> [PAGE EXTRACT]

Little Ren'gia was only 11 years old and had her whole life ahead of her. She loved to dance and spend time with her father and brother. 

“I knew something was wrong because they kept on telling me to wait," Majors said. 

Majors would no longer be able to kiss or text his little girl ever again. 

“It was a speeder that was speeding in the school zone and hit my daughter's car that she was driving in and the car somehow or she was ejected out of the side window of the vehicle," Majors said. 

He can't bring himself to drive past Sandtown Middle School anymore because of what happened there four years ago. 

“I was I was horrified because being a single father and raising my children, they were kind of like my life," Majors said.

“We did not have speed enforcement cameras. We did not have traffic signals. We didn't have traffic calming devices," Councilwoman Helen Z. Willis said.

City of South Fulton Councilwoman Helen Z. Willis sponsored the ordinance putting cameras in all city school zones.

“This is all about making sure that our kids can walk to school and not worry about people speeding through the school zones and something tragically happening to them," Willis said.

> [TASKS TO COMPLETE]
1 – In the school-zone speeding story, why did Majors know something was wrong?
2 – Can you rewrite the paragraph of the school-zone speeding story that begins "Little Ren'gia was only 11" as one shorter sentence?
3 – Proceed with the school-zone speeding story from where it stops.

> [RECORDED DATA]
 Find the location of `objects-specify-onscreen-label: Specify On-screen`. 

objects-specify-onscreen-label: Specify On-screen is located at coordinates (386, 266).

> [RESPONSES TO THE EXERCISE]
1 – He knew something was wrong because they kept telling him to wait.

2 – Eleven-year-old Ren'gia, who had her whole life ahead of her, loved dancing and spending time with her father and brother.

3 –
“Just because your child may not go to the school and may not be around, somebody else's child goes there," Majors said. 

Majors asks drivers to slow down in school zones as he thinks of the little girl who would now be 15 years old. 

“I lost my child. I lost my friend. I lost my companion," Majors said. “This thing that I'll never get to do, you know, see my child walk down the aisle, you know, in a wedding dress.” 

Ren'gia's memory is helping other South Fulton kids stay safe. The school zone cameras are named in her honor with a plaque below them.

The Ren'gia Majors School Zone Safety Program has been in place since 2020. Councilwoman Willis said since then speeding in school zones has been down by 92%.